------ Provided information ------

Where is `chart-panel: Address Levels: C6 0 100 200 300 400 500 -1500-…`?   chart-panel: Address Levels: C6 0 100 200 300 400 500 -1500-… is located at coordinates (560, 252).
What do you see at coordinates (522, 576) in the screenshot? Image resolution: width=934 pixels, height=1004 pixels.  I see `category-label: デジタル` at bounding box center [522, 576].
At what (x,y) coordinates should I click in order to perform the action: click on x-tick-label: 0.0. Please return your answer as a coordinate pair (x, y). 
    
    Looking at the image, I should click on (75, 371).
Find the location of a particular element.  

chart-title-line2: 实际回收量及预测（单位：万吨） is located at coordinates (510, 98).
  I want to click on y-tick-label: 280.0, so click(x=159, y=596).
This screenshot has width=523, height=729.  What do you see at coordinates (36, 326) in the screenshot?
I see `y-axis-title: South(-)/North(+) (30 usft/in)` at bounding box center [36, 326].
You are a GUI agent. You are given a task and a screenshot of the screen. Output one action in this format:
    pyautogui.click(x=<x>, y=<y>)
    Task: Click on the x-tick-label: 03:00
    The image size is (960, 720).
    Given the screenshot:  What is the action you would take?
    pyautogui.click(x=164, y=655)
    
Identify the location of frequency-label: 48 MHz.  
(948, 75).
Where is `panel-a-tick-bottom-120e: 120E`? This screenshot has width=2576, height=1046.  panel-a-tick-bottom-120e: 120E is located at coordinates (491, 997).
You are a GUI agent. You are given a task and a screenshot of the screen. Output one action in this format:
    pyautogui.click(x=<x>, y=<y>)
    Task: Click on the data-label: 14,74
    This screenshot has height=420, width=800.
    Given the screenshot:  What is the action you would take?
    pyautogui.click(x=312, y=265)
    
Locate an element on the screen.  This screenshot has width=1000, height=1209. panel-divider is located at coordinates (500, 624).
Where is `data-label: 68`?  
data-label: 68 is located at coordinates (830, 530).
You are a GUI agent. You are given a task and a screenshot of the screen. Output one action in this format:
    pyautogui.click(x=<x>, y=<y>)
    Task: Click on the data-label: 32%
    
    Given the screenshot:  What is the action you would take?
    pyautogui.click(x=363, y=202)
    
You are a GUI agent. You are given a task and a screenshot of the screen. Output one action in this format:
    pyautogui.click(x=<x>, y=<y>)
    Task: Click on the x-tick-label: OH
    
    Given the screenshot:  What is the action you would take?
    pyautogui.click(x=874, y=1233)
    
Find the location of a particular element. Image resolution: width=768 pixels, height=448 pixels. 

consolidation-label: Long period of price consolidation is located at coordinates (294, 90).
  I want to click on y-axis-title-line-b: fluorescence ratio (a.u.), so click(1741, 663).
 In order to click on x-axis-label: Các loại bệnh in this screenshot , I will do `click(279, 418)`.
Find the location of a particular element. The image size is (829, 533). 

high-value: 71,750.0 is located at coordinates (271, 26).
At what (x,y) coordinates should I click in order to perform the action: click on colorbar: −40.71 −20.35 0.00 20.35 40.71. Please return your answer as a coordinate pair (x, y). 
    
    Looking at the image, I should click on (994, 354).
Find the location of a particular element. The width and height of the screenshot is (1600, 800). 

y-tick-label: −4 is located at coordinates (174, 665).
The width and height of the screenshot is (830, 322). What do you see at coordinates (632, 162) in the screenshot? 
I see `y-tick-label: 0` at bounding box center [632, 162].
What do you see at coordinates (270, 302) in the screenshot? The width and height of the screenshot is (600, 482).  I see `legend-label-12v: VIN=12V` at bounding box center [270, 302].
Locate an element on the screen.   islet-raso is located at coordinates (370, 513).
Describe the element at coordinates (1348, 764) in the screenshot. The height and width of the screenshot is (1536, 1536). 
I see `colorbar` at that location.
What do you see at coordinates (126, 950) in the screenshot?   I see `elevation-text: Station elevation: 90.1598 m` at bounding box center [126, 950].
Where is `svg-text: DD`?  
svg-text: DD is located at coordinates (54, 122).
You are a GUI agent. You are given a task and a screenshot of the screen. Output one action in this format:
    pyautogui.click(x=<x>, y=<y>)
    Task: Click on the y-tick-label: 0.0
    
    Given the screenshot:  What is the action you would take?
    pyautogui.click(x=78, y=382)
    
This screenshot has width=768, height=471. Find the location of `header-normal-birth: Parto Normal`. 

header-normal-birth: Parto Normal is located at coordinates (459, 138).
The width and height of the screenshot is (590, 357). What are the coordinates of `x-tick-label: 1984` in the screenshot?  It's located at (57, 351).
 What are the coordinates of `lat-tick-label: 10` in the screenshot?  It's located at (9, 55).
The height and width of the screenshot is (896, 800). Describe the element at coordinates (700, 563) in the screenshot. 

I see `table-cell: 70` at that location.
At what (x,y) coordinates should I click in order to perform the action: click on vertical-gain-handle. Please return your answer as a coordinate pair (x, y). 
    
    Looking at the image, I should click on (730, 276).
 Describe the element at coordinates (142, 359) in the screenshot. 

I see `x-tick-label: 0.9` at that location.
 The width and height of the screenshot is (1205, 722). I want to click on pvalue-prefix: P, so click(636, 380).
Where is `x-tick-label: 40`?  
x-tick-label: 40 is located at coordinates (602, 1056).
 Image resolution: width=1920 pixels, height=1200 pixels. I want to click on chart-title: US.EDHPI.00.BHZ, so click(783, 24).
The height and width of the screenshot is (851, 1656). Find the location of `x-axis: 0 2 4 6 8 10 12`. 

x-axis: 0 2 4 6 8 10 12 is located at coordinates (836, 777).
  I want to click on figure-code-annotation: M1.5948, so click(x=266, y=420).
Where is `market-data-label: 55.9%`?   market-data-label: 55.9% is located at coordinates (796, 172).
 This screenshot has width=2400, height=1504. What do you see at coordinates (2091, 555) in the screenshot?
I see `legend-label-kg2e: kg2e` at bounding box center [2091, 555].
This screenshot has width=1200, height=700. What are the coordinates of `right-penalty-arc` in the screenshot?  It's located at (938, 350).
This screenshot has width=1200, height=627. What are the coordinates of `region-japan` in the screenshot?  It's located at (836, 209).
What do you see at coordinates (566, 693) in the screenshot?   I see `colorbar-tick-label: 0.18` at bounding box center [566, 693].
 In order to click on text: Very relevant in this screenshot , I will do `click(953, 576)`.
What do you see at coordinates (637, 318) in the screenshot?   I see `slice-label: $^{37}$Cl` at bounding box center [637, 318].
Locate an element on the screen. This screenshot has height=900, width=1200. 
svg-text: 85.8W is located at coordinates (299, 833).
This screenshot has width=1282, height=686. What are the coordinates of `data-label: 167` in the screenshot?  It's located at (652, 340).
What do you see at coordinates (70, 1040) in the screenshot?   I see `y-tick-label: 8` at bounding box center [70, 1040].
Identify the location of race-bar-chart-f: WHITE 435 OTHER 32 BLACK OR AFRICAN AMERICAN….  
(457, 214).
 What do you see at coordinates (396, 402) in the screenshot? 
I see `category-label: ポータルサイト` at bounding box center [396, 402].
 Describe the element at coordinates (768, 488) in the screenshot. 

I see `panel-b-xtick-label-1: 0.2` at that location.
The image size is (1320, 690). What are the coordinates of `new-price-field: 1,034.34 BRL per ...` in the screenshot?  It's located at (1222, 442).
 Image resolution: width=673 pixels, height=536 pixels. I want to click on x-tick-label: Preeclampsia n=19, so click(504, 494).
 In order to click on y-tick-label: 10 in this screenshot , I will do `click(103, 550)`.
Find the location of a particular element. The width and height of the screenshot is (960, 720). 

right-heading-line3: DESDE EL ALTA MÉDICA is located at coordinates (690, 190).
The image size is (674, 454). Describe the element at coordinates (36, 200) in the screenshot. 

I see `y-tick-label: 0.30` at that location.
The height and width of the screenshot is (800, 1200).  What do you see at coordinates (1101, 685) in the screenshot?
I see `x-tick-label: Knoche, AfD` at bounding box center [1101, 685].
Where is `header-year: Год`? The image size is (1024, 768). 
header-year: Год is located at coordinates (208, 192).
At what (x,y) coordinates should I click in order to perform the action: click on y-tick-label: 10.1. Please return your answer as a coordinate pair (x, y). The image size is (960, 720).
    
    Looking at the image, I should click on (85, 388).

------

== Work to complete ==
Copy out everything in the data above, from the line containing "Find the location of a particular element. Image" down to the line containing "svg-text: DD is", including both of those lines.

== Answer space ==
Find the location of a particular element. Image resolution: width=768 pixels, height=448 pixels. 

consolidation-label: Long period of price consolidation is located at coordinates (294, 90).
  I want to click on y-axis-title-line-b: fluorescence ratio (a.u.), so click(1741, 663).
 In order to click on x-axis-label: Các loại bệnh in this screenshot , I will do `click(279, 418)`.
Find the location of a particular element. The image size is (829, 533). 

high-value: 71,750.0 is located at coordinates (271, 26).
At what (x,y) coordinates should I click in order to perform the action: click on colorbar: −40.71 −20.35 0.00 20.35 40.71. Please return your answer as a coordinate pair (x, y). 
    
    Looking at the image, I should click on (994, 354).
Find the location of a particular element. The width and height of the screenshot is (1600, 800). 

y-tick-label: −4 is located at coordinates (174, 665).
The width and height of the screenshot is (830, 322). What do you see at coordinates (632, 162) in the screenshot? 
I see `y-tick-label: 0` at bounding box center [632, 162].
What do you see at coordinates (270, 302) in the screenshot? The width and height of the screenshot is (600, 482).  I see `legend-label-12v: VIN=12V` at bounding box center [270, 302].
Locate an element on the screen.   islet-raso is located at coordinates (370, 513).
Describe the element at coordinates (1348, 764) in the screenshot. The height and width of the screenshot is (1536, 1536). 
I see `colorbar` at that location.
What do you see at coordinates (126, 950) in the screenshot?   I see `elevation-text: Station elevation: 90.1598 m` at bounding box center [126, 950].
Where is `svg-text: DD`?  
svg-text: DD is located at coordinates (54, 122).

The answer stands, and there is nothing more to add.